Charles Schmid: The Pied Piper
Inspiration for Joyce Carol Oates
The short story, "Where Are You Going, Where Have You Been?" written by Joyce Carol Oates and published in 1966, was based on the tale of Charles Schmid. Oates had read part of the article printed in Life magazine and thought this killer was such a strange character, with his stuffed boots and awkward gait. Yet to her mind, he embodied something elusive about adolescent culture and its hidden dangers. That such a man had somehow charmed three teenage girls whom he subsequently killed inspired her to write a short story from the point of view of a potential victim. What would it take, she wondered, for a young girl to be lured by a man who obviously had little going for him? What might he have said and done to win her trust and get her to walk straight into her doom?
The story came to Oates "more or less in a piece" after reading the article and hearing Bob Dylan's song, "It's All Over Now, Baby Blue." She was reminded of folk legends of "Death and the Maiden" and saw within this situation in Tucson an archetypal element. She dedicated her story to Dylan and used some of the words from his song.
Often inspired to flesh out the skeletal form of newspaper articles—to go into the story and work out the horrors suggested between the lines—Oates gave voice to a fifteen-year-old girl, Connie, who gets caught alone in her house by Arnold Friend, a killer based on Schmid who slowly seduces her from outside her flimsy screen door. She feels safe inside at first but ultimately he convinces her that she can only be safe with him. To Oates, Connie was both the prototypical American teenager of her day and the embodiment of the old myths of females being vulnerable to the illusive blend of death and eroticism. The story captures the longing of the teenage heart for someone who promises the moon. It also touches on the limited options of adolescent girls, invasive victimization, and the American obsession with violence.
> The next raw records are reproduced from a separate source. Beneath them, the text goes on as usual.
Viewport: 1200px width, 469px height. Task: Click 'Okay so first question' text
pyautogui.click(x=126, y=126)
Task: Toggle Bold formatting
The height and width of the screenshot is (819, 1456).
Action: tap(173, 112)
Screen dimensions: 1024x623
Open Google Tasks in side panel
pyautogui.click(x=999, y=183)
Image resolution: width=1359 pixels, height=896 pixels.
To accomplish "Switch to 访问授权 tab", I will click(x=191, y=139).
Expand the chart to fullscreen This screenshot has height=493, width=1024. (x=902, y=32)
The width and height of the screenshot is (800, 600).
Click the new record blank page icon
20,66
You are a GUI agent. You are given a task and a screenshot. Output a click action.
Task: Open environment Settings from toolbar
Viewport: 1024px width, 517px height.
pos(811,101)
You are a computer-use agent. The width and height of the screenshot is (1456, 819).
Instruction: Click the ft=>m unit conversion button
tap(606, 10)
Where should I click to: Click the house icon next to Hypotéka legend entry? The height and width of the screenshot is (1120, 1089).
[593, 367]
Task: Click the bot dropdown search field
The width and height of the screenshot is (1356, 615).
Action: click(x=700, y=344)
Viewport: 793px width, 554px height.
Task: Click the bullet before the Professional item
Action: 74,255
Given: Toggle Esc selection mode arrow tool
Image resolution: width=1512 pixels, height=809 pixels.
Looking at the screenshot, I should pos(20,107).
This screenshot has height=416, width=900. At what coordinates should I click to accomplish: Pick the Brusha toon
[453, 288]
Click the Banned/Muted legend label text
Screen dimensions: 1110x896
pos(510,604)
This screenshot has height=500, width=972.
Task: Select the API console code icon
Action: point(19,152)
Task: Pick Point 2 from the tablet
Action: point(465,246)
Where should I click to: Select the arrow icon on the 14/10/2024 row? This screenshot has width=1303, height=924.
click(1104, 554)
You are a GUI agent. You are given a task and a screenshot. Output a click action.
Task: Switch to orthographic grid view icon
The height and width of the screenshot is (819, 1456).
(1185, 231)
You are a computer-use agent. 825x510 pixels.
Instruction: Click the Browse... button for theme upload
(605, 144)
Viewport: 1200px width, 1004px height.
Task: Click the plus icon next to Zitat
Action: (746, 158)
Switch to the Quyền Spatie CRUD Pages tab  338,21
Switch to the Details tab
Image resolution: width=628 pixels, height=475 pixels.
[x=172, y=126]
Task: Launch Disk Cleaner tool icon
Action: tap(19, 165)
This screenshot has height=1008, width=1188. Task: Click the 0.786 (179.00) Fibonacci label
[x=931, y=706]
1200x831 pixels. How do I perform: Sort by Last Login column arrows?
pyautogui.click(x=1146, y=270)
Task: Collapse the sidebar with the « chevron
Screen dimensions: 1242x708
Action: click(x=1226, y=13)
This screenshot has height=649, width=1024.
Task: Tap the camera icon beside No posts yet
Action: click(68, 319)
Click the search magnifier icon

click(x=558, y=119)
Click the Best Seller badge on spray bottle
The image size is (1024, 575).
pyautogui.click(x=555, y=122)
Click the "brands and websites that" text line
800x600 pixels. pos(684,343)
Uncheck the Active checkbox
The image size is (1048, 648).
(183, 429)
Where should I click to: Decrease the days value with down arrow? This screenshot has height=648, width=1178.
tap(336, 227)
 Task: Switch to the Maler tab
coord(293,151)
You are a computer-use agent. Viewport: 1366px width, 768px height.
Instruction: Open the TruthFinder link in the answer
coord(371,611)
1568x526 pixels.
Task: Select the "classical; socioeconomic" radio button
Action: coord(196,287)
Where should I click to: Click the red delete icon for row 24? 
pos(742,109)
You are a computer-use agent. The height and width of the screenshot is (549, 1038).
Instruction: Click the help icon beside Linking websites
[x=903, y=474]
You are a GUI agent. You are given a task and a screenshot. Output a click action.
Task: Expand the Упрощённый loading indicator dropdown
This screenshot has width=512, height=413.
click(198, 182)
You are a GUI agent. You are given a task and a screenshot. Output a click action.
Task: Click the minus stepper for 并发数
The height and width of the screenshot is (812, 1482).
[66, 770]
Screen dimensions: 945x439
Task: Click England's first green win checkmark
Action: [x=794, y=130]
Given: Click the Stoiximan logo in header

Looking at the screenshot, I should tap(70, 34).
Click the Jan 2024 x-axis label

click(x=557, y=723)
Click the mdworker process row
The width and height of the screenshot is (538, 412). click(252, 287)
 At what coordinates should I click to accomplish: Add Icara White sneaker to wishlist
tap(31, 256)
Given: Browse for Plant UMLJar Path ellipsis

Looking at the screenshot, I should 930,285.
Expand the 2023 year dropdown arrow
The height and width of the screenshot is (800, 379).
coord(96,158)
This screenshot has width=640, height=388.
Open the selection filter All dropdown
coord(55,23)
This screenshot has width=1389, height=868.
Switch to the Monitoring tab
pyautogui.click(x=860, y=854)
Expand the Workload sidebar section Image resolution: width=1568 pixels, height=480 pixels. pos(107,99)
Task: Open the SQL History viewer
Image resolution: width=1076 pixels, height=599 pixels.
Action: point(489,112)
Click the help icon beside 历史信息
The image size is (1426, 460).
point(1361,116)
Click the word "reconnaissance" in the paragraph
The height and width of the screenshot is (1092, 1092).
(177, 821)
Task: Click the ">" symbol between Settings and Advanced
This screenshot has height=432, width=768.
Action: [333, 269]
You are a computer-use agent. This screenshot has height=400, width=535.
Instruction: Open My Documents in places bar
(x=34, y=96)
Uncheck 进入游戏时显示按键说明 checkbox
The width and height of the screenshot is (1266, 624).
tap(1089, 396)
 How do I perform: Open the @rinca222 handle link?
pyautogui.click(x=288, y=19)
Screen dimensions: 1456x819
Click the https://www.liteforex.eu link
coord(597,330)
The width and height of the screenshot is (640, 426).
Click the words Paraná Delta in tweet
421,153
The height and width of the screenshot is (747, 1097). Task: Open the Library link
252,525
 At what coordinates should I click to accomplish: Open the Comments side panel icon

Oates herself described the tale as "Hawthornean, romantic, shading into parable."
The story has been reprinted many times, was selected for The Best American Short Stories in 1967 and The O. Henry Awards in 1968, and became the basis for a critically acclaimed movie, Smooth Talk (1986).
"For the writer," Oates commented, "the serial killer is, abstractly, an analogue of the imagination's caprices and amorality; the sense that, no matter the dictates and even the wishes of the conscious social self, the life or will or purpose of the imagination is incomprehensible, unpredictable."